[GIVEN DATA — start]
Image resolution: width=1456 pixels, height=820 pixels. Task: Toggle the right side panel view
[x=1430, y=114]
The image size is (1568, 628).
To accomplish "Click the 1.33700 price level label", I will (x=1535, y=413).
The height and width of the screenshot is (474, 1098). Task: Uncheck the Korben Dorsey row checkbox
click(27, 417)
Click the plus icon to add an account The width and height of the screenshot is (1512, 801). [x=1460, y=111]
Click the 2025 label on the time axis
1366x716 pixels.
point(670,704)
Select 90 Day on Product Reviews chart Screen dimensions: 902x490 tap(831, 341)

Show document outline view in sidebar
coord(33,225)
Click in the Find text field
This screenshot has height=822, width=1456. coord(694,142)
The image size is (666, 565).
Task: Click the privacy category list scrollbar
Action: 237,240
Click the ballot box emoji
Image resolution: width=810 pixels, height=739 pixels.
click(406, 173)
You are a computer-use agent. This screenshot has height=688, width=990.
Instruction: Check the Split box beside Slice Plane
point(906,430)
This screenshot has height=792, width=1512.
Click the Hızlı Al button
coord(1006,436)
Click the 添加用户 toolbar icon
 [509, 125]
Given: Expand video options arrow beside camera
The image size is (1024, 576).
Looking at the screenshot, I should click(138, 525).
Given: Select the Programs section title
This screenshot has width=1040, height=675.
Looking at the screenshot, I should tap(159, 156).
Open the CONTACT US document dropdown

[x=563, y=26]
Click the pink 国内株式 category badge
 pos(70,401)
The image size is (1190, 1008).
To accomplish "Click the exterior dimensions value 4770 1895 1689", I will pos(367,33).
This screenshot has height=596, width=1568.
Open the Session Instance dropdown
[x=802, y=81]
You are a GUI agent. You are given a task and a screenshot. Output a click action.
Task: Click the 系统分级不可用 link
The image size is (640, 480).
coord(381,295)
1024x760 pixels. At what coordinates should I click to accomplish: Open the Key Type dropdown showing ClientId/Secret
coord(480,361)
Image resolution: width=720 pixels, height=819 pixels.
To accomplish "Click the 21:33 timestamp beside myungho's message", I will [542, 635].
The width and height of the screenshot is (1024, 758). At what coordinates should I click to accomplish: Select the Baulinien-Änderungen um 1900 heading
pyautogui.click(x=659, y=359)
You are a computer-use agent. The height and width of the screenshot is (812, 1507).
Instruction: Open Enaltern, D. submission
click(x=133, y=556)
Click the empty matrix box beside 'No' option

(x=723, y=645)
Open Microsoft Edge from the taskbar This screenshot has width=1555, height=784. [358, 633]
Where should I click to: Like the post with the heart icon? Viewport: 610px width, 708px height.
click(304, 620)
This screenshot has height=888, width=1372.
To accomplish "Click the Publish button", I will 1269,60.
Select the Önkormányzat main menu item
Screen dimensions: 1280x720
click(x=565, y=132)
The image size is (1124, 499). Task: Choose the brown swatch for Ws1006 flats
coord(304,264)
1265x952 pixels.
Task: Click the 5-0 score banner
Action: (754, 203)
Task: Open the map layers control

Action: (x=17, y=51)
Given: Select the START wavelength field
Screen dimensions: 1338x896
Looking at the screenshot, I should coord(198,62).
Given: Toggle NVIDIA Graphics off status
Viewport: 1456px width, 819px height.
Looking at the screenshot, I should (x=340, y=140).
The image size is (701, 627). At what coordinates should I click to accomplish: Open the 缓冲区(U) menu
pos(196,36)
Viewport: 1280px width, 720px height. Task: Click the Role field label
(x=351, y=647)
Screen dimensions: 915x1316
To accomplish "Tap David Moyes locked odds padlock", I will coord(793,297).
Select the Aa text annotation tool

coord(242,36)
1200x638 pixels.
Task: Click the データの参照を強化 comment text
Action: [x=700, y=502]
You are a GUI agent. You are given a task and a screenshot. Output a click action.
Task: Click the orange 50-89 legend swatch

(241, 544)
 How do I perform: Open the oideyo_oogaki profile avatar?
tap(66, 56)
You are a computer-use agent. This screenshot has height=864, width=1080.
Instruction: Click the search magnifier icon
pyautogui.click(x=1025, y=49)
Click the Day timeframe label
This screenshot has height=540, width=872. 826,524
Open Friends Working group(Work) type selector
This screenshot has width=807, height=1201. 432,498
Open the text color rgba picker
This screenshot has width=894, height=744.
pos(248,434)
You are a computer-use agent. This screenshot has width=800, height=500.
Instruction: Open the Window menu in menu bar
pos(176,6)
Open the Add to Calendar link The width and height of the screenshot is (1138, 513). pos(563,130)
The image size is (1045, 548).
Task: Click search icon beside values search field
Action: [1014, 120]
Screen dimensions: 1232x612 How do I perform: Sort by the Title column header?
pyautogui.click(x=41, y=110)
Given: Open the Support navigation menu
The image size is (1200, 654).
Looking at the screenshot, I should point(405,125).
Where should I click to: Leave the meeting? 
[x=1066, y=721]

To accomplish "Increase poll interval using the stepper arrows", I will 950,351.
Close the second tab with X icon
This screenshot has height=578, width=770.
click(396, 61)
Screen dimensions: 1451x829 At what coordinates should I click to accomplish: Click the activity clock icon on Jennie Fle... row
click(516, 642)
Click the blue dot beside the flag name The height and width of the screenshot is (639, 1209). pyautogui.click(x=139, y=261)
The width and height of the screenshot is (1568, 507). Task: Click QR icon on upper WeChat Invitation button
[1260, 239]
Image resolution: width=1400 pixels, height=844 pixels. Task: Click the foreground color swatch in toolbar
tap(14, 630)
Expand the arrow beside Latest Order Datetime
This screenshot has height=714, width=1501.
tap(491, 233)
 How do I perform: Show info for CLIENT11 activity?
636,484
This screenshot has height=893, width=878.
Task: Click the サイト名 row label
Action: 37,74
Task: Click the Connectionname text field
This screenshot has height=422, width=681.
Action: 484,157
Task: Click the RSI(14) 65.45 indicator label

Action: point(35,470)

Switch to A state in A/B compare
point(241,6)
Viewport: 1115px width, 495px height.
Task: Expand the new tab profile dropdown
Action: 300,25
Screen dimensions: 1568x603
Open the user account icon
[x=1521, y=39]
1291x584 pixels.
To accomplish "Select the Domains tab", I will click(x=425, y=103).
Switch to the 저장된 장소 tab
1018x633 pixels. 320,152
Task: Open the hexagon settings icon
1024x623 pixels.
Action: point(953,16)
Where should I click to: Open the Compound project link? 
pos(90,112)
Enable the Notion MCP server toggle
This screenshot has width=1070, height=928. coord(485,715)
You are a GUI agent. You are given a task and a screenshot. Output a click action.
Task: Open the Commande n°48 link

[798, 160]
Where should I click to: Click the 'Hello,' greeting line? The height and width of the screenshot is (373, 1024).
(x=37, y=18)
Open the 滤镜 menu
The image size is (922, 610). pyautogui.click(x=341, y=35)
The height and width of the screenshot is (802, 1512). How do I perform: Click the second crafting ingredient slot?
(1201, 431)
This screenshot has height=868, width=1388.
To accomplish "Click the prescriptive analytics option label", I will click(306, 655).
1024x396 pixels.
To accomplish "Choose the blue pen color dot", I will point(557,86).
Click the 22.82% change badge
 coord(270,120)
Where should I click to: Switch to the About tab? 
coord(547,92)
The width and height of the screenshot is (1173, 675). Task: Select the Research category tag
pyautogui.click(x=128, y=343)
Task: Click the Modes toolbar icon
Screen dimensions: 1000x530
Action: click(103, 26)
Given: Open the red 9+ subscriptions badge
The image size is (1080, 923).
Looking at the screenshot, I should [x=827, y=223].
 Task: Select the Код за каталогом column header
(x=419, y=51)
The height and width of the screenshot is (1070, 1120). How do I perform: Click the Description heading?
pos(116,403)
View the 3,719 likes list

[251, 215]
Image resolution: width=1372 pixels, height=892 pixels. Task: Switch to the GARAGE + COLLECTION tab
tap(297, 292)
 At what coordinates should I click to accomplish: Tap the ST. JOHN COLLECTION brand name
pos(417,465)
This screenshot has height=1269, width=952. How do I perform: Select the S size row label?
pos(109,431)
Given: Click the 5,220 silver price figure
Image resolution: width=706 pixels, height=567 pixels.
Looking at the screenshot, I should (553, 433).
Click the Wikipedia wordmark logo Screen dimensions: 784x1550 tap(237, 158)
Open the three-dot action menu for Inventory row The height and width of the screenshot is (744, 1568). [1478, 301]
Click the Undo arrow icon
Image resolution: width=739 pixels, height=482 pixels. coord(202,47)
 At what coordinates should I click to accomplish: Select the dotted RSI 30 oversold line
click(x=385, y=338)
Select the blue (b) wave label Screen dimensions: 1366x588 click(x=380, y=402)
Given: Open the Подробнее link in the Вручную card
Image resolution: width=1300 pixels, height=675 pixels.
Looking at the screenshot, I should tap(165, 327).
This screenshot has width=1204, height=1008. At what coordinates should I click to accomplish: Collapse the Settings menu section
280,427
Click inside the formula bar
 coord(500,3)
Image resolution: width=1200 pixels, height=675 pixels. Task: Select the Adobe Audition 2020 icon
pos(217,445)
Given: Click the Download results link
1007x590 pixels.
[GIVEN DATA — finish]
- TASK
Pick from the records each line that contains the word "computer" and show it.

- COMPLETED TASK
You are a computer-use agent. This screenshot has height=688, width=990.
You are a computer-use agent. The height and width of the screenshot is (812, 1507).
You are a computer-use agent. This screenshot has height=864, width=1080.
You are a computer-use agent. This screenshot has width=800, height=500.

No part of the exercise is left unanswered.